About this exercise :: In the entries that follow, find the line containing "Image resolution: width=754"; from there, copy every line exactly through the line containing "Given: Click the テカリ減少 slider handle".

---+---

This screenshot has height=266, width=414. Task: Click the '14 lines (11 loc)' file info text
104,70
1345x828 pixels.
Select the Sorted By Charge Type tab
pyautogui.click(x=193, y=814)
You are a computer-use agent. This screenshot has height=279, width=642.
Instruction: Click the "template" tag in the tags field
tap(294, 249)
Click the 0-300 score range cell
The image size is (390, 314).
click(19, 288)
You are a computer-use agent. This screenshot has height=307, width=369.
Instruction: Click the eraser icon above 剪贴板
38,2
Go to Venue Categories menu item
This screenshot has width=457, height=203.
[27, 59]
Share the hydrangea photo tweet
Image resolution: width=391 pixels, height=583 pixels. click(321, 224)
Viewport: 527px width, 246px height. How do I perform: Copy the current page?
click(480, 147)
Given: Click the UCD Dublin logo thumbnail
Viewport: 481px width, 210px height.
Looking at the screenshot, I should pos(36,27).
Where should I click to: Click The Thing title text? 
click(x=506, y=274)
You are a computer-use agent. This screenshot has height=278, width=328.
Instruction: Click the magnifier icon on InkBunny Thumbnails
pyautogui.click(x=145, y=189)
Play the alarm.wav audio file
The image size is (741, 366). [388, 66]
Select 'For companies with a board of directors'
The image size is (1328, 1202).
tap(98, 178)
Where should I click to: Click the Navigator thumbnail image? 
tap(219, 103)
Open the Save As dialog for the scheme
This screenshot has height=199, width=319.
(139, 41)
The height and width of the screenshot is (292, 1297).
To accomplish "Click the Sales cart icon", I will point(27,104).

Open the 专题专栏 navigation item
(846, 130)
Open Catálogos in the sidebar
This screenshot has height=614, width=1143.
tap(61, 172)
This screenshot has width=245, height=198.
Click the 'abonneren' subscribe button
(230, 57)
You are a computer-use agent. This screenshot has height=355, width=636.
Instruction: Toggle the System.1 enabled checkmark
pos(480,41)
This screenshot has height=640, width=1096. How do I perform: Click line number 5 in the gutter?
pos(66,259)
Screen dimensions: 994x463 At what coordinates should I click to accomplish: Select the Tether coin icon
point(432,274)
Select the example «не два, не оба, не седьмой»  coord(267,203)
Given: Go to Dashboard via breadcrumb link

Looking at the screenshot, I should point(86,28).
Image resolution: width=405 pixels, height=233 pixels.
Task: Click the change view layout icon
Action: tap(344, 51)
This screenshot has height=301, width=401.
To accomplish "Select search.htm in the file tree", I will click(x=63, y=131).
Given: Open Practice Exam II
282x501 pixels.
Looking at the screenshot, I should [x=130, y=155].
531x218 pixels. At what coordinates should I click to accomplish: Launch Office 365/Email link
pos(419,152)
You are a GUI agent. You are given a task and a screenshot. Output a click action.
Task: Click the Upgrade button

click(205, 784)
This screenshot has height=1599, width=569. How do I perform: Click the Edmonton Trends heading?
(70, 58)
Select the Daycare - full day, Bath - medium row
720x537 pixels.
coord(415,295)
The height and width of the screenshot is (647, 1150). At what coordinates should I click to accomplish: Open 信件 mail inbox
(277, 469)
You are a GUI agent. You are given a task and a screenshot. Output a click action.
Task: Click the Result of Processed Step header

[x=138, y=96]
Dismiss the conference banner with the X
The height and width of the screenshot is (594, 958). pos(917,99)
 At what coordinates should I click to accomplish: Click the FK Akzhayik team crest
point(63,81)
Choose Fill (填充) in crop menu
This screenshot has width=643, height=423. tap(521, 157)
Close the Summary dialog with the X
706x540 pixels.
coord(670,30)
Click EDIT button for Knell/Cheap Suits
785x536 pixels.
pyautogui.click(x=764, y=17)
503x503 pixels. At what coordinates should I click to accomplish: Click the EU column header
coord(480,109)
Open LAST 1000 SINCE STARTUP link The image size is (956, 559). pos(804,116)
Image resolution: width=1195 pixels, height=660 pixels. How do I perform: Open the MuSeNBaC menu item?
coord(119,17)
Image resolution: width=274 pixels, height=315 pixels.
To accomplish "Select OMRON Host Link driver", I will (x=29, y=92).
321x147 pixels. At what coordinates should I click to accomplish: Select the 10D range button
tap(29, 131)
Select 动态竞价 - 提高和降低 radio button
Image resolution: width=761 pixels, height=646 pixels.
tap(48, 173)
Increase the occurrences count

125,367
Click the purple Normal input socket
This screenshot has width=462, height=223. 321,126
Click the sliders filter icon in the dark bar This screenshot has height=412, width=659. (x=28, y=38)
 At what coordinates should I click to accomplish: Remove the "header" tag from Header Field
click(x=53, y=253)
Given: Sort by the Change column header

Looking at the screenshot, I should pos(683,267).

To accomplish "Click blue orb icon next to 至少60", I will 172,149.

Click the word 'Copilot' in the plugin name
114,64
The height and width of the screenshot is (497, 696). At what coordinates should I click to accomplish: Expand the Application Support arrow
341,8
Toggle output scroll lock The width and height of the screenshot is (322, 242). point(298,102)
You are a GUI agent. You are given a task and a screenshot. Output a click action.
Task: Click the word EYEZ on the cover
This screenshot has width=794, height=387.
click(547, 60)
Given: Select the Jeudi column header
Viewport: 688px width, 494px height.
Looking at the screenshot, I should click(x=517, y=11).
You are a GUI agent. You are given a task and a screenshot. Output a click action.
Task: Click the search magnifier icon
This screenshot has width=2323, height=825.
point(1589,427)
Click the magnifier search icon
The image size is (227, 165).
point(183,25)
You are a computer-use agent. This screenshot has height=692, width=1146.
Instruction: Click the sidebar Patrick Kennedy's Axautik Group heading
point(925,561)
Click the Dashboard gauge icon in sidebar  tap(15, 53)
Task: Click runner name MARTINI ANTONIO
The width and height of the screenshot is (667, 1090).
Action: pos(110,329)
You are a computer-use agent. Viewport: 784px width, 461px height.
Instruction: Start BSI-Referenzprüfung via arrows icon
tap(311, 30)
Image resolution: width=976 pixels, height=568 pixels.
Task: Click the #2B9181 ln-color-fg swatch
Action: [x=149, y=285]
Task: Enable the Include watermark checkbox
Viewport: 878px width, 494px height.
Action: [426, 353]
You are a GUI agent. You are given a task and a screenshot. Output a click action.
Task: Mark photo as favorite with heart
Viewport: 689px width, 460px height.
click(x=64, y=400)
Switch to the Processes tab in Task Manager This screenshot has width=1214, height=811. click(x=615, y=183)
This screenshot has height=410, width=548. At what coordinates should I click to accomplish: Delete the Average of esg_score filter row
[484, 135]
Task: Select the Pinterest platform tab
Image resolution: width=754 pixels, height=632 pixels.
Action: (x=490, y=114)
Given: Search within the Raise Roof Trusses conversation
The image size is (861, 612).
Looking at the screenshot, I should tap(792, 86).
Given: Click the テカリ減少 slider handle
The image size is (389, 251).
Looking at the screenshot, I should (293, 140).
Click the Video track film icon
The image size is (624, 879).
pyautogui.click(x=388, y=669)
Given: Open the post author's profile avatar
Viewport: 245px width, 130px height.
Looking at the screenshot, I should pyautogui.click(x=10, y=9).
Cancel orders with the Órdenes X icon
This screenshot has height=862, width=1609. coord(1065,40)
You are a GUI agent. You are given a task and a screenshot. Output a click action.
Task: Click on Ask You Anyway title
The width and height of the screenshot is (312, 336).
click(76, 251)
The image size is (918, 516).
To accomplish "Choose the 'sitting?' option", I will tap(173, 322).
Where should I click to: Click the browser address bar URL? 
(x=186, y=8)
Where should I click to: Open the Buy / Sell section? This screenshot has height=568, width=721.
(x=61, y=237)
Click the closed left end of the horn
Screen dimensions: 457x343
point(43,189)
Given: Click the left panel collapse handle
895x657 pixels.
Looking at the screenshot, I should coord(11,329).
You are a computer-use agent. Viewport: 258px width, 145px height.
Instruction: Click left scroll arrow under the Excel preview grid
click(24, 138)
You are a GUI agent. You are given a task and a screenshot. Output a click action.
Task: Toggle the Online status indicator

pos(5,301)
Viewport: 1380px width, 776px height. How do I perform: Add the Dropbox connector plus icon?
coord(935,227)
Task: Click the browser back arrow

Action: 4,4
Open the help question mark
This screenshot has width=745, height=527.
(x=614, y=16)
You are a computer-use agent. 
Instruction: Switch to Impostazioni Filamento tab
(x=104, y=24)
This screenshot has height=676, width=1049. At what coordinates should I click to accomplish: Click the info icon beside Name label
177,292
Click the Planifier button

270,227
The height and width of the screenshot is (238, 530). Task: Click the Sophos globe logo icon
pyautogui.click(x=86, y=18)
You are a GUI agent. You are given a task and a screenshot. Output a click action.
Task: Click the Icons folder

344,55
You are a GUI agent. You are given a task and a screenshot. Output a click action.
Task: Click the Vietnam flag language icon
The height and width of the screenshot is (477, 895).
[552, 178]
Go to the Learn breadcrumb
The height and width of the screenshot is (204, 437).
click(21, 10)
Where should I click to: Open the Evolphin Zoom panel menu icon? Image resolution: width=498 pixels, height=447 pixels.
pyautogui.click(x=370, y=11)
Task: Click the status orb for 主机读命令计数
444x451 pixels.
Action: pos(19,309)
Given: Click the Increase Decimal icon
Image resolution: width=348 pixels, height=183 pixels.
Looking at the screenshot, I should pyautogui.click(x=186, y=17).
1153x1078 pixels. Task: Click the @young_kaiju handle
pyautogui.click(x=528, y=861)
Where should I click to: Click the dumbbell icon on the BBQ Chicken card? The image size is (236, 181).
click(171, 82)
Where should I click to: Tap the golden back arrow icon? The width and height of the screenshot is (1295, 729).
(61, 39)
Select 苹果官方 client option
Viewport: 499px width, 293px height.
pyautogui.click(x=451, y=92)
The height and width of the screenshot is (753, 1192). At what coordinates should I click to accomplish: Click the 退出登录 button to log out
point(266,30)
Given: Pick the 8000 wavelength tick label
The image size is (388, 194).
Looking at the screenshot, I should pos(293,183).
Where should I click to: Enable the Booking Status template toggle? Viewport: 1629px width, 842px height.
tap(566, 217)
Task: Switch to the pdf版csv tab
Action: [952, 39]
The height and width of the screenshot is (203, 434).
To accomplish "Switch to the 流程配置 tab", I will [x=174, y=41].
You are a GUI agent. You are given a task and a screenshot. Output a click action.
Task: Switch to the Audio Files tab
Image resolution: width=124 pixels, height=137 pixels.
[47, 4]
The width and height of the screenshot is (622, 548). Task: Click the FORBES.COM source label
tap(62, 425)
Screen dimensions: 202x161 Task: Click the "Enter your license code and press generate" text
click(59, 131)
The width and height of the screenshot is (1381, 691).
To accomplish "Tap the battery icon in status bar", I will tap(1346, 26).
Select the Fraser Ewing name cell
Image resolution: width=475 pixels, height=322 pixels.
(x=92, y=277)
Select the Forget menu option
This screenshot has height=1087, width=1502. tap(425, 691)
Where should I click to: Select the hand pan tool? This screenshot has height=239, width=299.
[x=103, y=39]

---+---

Written solution ::
Image resolution: width=754 pixels, height=632 pixels.
Action: (x=490, y=114)
Given: Search within the Raise Roof Trusses conversation
The image size is (861, 612).
Looking at the screenshot, I should tap(792, 86).
Given: Click the テカリ減少 slider handle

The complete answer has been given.